The response should contain every record, reproduced exactly.
____ Data to examine
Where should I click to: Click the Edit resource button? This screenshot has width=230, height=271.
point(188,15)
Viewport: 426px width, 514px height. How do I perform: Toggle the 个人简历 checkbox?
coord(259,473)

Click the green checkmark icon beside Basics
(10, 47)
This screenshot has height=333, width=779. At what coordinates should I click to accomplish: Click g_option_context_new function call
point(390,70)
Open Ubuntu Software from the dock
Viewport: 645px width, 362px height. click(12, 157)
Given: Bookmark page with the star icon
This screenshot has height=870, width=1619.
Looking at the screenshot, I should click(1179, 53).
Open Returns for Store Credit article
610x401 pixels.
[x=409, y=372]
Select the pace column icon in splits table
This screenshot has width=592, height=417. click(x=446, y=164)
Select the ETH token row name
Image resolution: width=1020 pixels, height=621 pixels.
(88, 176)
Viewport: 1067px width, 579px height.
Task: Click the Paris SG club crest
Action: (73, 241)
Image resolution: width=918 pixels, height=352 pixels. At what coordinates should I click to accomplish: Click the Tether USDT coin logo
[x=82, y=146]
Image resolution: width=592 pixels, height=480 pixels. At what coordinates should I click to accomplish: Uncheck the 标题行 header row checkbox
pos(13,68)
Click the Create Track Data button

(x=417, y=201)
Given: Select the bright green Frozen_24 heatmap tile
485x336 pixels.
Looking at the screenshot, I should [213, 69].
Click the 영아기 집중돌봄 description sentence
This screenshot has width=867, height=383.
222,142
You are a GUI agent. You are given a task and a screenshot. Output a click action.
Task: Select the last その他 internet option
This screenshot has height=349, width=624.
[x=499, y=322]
________
Response -
Where should I click to: Click the Edit resource button? This screenshot has width=230, height=271.
point(188,15)
Viewport: 426px width, 514px height. How do I perform: Toggle the 个人简历 checkbox?
coord(259,473)

Click the green checkmark icon beside Basics
(10, 47)
This screenshot has height=333, width=779. At what coordinates should I click to accomplish: Click g_option_context_new function call
point(390,70)
Open Ubuntu Software from the dock
Viewport: 645px width, 362px height. click(12, 157)
Given: Bookmark page with the star icon
This screenshot has height=870, width=1619.
Looking at the screenshot, I should click(1179, 53).
Open Returns for Store Credit article
610x401 pixels.
[x=409, y=372]
Select the pace column icon in splits table
This screenshot has width=592, height=417. click(x=446, y=164)
Select the ETH token row name
Image resolution: width=1020 pixels, height=621 pixels.
(88, 176)
Viewport: 1067px width, 579px height.
Task: Click the Paris SG club crest
Action: (73, 241)
Image resolution: width=918 pixels, height=352 pixels. At what coordinates should I click to accomplish: Click the Tether USDT coin logo
[x=82, y=146]
Image resolution: width=592 pixels, height=480 pixels. At what coordinates should I click to accomplish: Uncheck the 标题行 header row checkbox
pos(13,68)
Click the Create Track Data button

(x=417, y=201)
Given: Select the bright green Frozen_24 heatmap tile
485x336 pixels.
Looking at the screenshot, I should [213, 69].
Click the 영아기 집중돌봄 description sentence
This screenshot has width=867, height=383.
222,142
You are a GUI agent. You are given a task and a screenshot. Output a click action.
Task: Select the last その他 internet option
This screenshot has height=349, width=624.
[x=499, y=322]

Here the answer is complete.